Italy seized more than €1.1 billion of assets controlled by the Libyan dictator Muammar Gaddafi’s family including stakes in top companies, land and a Harley Davidson.
The seizure by tax police officers followed a request by the International Criminal Court in The Hague, which is seeking the extradition from Libya of Gaddafi’s son Seif al-Islam on charges of crimes against humanity.
“The authorities today seized fixed and moveable assets, company stock and bank accounts connected to the family of ex-Libyan leader Muammar Gaddafi and his entourage,” a police statement said, listing the value of the assets.
Among the investments held by Libyan sovereign wealth funds was a 1.256 per cent stake in the nation’s largest bank, UniCredit, worth €611 million and a 0.58 per cent stake in oil giant Eni, the top foreign energy producer in Libya.
Under Gaddafi, Libya briefly held the biggest single stake in UniCredit. There was also a two per cent stake of Italian aerospace and defence giant Finmeccanica worth €40 million and a 0.33 per cent stake in carmaker Fiat and truck maker Fiat Industrial worth an estimated €53 million.
Police said they further confiscated stock in Serie A football club Juventus where one of Gaddafi’s sons – football-mad Saadi who is now hiding in Niger – used to be on the board and an apartment in one of Rome’s most exclusive areas.
The seizures included 150 hectares of forest on Pantelleria, a picturesque Italian island halfway between Sicily and the Tunisian coast where the Libyan strongman was rumoured to be planning to build a holiday village.
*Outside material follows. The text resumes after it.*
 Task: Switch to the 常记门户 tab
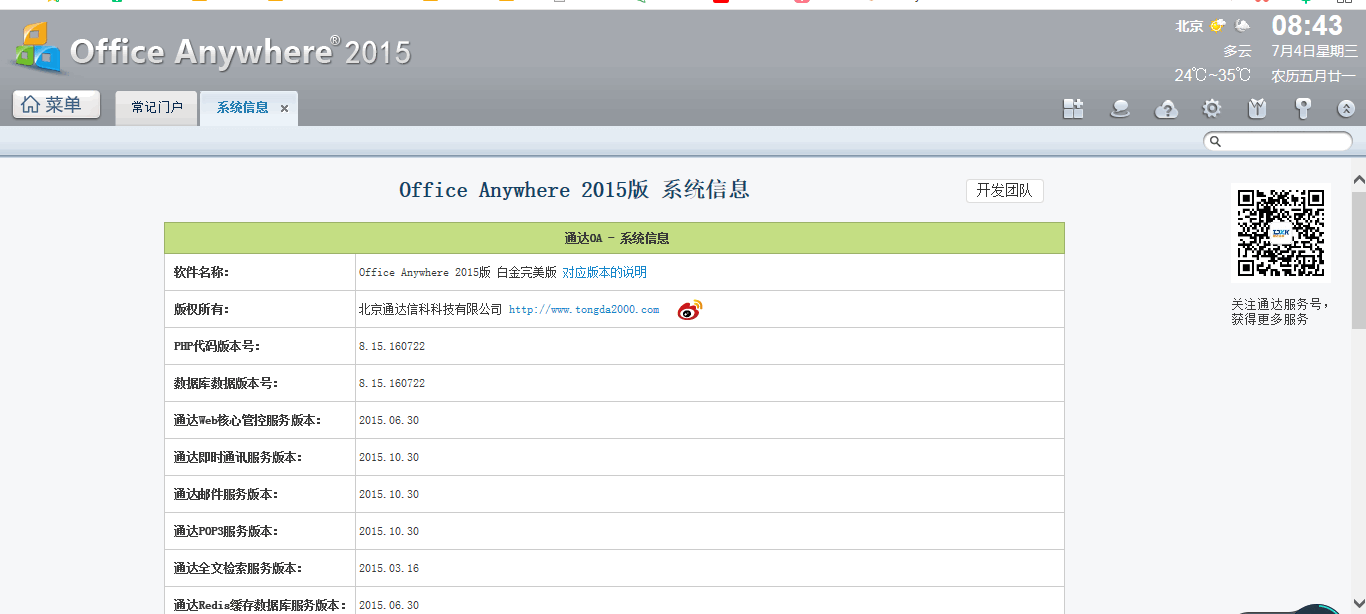click(157, 108)
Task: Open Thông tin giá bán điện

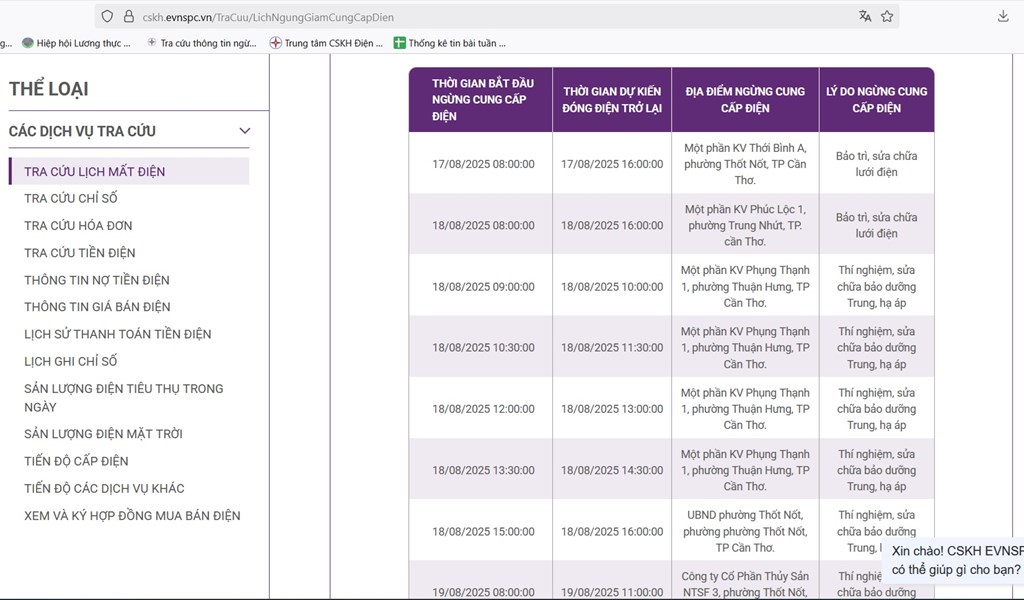Action: (97, 307)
A rogatory commission at the ICC requested the assets be seized in the context of its investigation into Gaddafi’s son and his former intelligence chief Abdullah Senussi, alsoa brother-in-law to the fallen Libyan strongman.
The assets – a business empire built up by Gaddafi starting in the 1970s – had already been frozen at start of the Libyan rebellion last year and police said it took time to work out the exact owners of the funds.